Hey Everybody. Well I now have another issue with my 2009 X5 BMW e70. It just started making a pretty loud ticking sound on startup. The ambient temperature here is colder now that summer is over so I just figured is was thick oil not lubricating properly. The ticking sound pretty much goes away after the engine warms up but the initial startup ticking is getting louder. As you know there's not a way to manually check the oil level so has anyone ever had this happen?


----------



## Doug Huffman (Apr 25, 2015)

Can’t get much thinner than the proper oil, at the moment 0W. What was the previous issue? What is the indictated iDrive oil level? If you have any doubts of proper lubrication, it’s probably a good idea not to run the engine until sure.


----------



## Richrt (Sep 1, 2021)

Doug Huffman said:


> Can’t get much thinner than the proper oil, at the moment 0W. What was the previous issue? What is the indictated iDrive oil level? If you have any doubts of proper lubrication, it’s probably a good idea not to run the engine until sure.


Other issue was not related to this one.

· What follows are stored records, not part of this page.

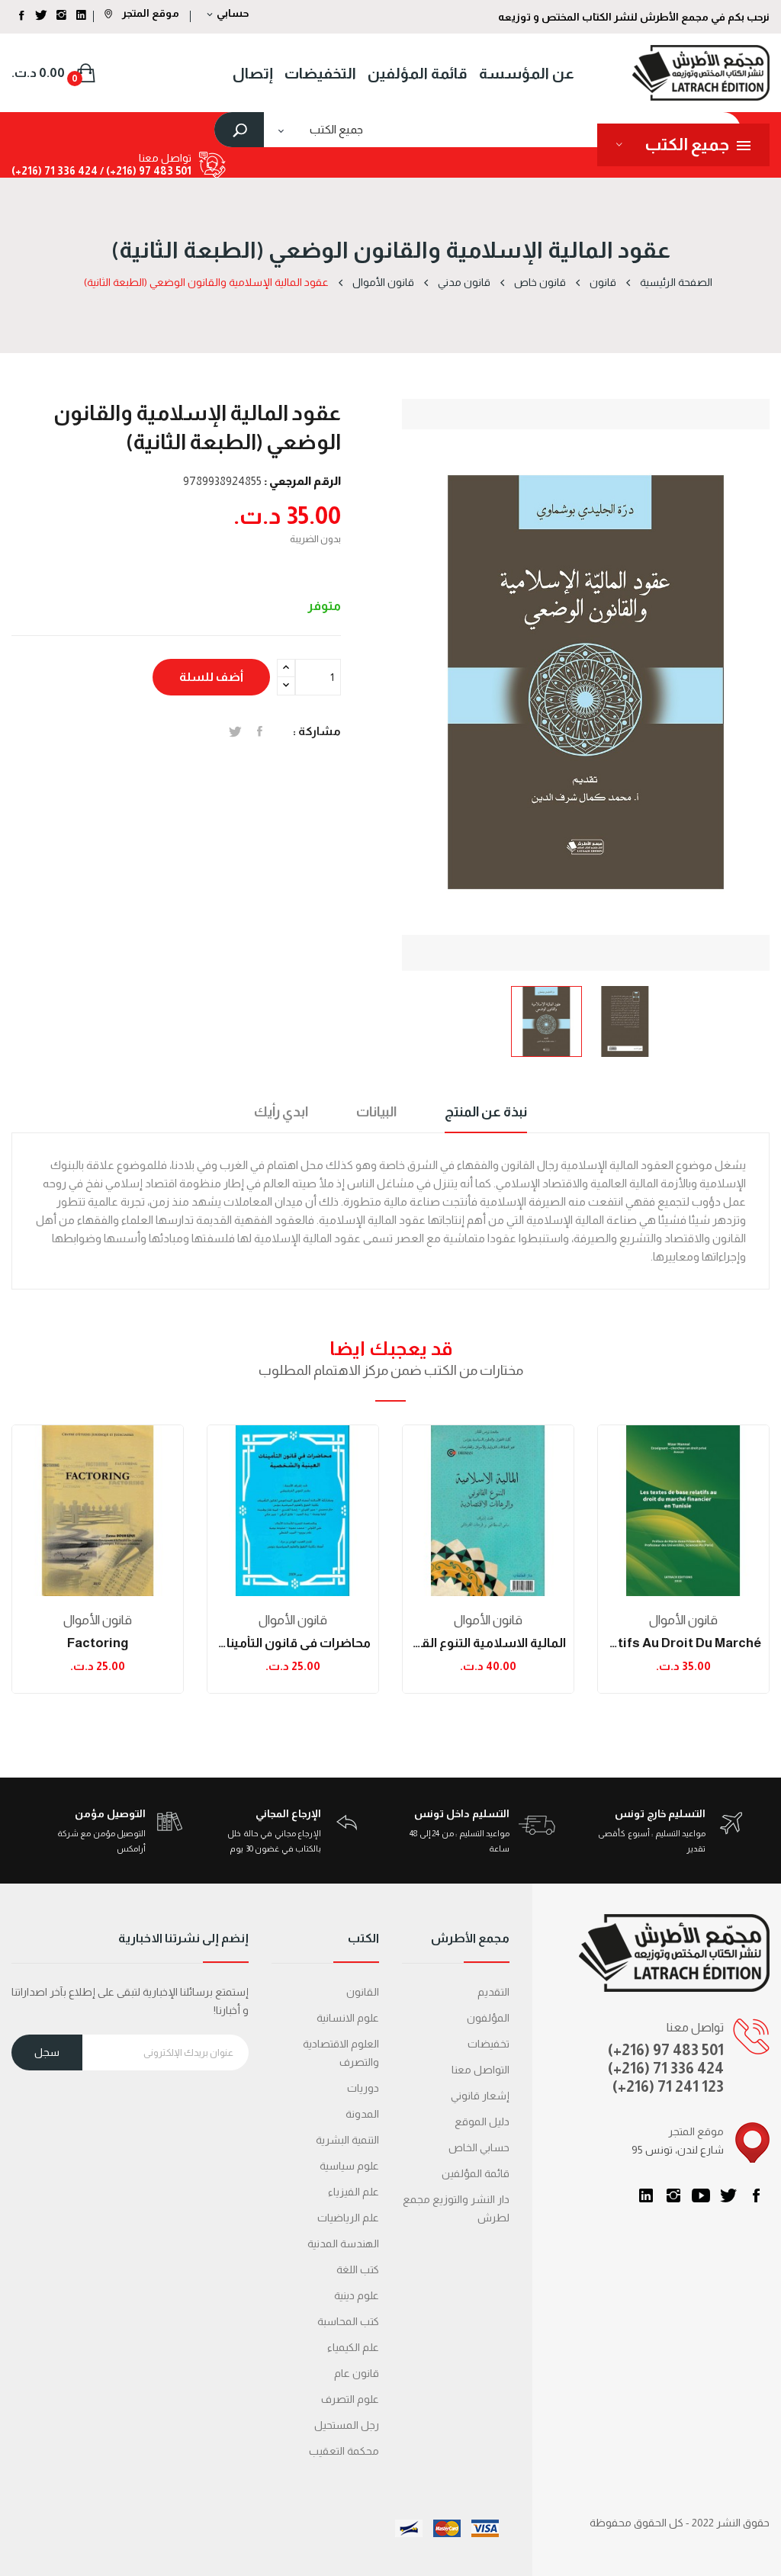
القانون (362, 1992)
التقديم (493, 1992)
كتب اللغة (357, 2269)
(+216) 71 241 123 (668, 2086)
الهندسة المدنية (343, 2243)
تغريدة (235, 731)
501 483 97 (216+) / (144, 171)
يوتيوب (701, 2195)
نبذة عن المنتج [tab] (486, 1111)
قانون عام (356, 2373)
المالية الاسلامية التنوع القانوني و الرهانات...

IDrive oil indicated all is well.


----------



## andrewwynn (Jul 8, 2015)

How long does the tick last? 

My M54 ticks on cold start always. 

It takes about six seconds to fill the lifters/followers and the ticks stop. 

If I let the oil get low, the ticks will last twice as long, also cold ambient will extend the time. 

Lifter tick at start is harmless from my understanding. 

Take a recording so we can listen and compare.


----------



## andrewwynn (Jul 8, 2015)

I find that the idrive shows correctly the oil level. I can read the mm level with my foxwell scanner as well. 


Sent from my iPhone using Tapatalk Pro


----------



## Richrt (Sep 1, 2021)

After reading various posts to this issue, I've noticed one common thread to every one of them. It is the ambient temperature being cold which as we all know will thicken the oil. So with that in mind I went back to my oil change records and found that the oil that was put in was a 10w30 and not the 0w. Next step is to change the oil to what is recommended and hopefully that's the cure. Thanks to all who responded and Happy Turkey Day! Stay well.


----------